**To-do list:**
1/ Reproduce the type reference verbatim from "Environment Response" to "for completion mode)".
2/ According to the type reference, why is Messages defined as str | list[ChatMessage]? Answer in one to three sentences.
3/ In the type reference, what are the parameters listed under the "Basic sampling" comment in sampling_args, and what value is each one given?

**Document text:**
Messages = str | list[ChatMessage]  # Can be string (completion) or chat

# Example chat format:
messages = [
    {"role": "system", "content": "You are a helpful assistant."},
    {"role": "user", "content": "What is 2+2?"},
    {"role": "assistant", "content": "2+2 equals 4."}
]

# Completion format (legacy):
completion = "Q: What is 2+2?\nA: 4"

Reward Function Signature

All reward functions must follow this signature:
from collections.abc import Awaitable, Callable

RewardFunc = Callable[..., float | Awaitable[float]]

def my_reward_func(
    completion: Messages,            # Model's response (chat or string)
    answer: str = "",                # Ground truth answer
    prompt: Messages | None = None,  # Original prompt
    state: State | None = None,      # Environment state
    parser: Parser | None = None,    # Parser instance (if rubric has one)
    **kwargs                         # Additional arguments
) -> float:
    """Return a float reward between 0.0 and 1.0."""
    return 1.0

Environment Response

For MultiTurnEnv.env_response:
def env_response(
    self,
    messages: list[ChatMessage],
    state: State,
    **kwargs
) -> tuple[Messages, State]:
    """
    Returns:
        - Response messages (list[ChatMessage] or str for completion mode)
        - Updated state
    """
    # Return a list of ChatMessage dicts (typical case)
    response = [{"role": "user", "content": "Environment feedback"}]
    
    # Update state as needed
    state["turn"] = state.get("turn", 0) + 1
    state["last_action"] = "provided feedback"
    
    return response, state

Sampling Arguments

vLLM-specific generation parameters:
SamplingArgs = dict[str, Any]

sampling_args = {
    # Basic sampling
    "temperature": 0.7,
    "top_p": 0.9,
    "top_k": 50,
    "max_tokens": 2048,
    
    # Advanced vLLM options
    "extra_body": {
        "logprobs": True,              # Return token logprobs
        "top_logprobs": 5,             # Top-k logprobs per token
        "skip_special_tokens": False,  # Include special tokens
        "guided_decoding": {           # Structured generation
            "regex": r"\d{3}-\d{3}-\d{4}"  # Phone number format
        }
    }
}

Dataset Info

The info field in datasets can contain arbitrary metadata:
Info = dict[str, Any]

# Dataset row with info dict:
{
    "prompt": "Solve this problem",
    "info": {
        "answer": "42",              # Required: ground truth
        "difficulty": "medium",      # Optional metadata
        "source": "textbook",
        "chapter": 3,
        "requires_tool": True
    }
}

# Access in reward functions:
def reward_func(completion, answer, info=None, **kwargs):
    difficulty = info.get("difficulty", "unknown") if info else "unknown"

**Recorded information:**

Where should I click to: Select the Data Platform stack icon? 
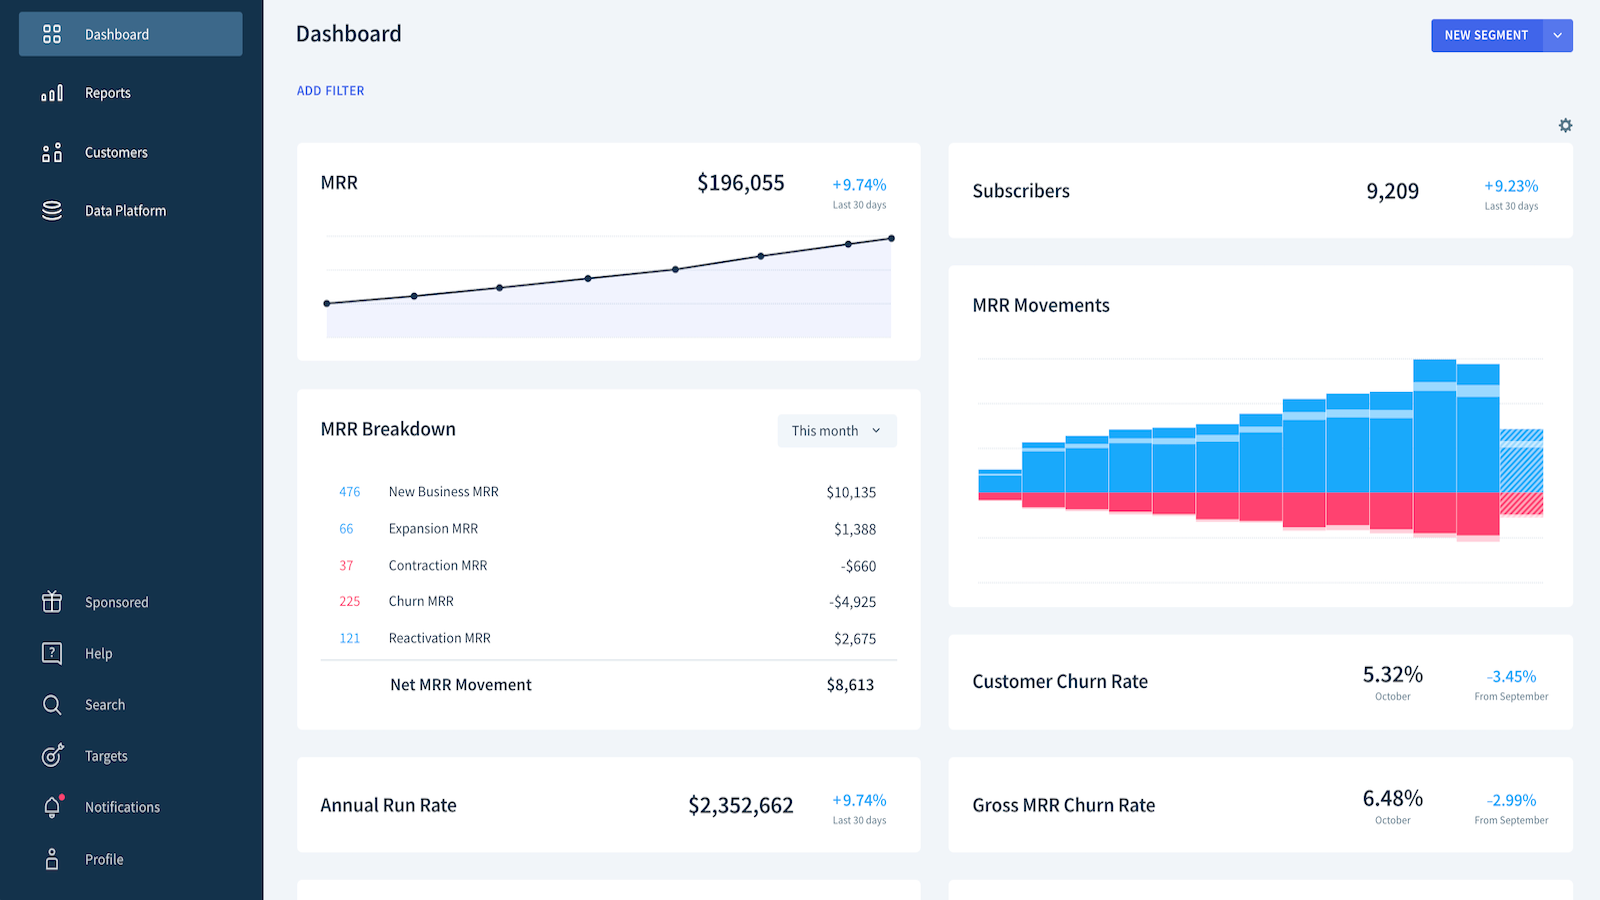click(x=52, y=211)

**Solutions:**
1/
Environment Response

For MultiTurnEnv.env_response:
def env_response(
    self,
    messages: list[ChatMessage],
    state: State,
    **kwargs
) -> tuple[Messages, State]:
    """
    Returns:
        - Response messages (list[ChatMessage] or str for completion mode)

2/ Messages can take two forms. It can be a plain string, which is the legacy completion format, or a chat made up of a list of ChatMessage entries.

3/
- temperature: 0.7
- top_p: 0.9
- top_k: 50
- max_tokens: 2048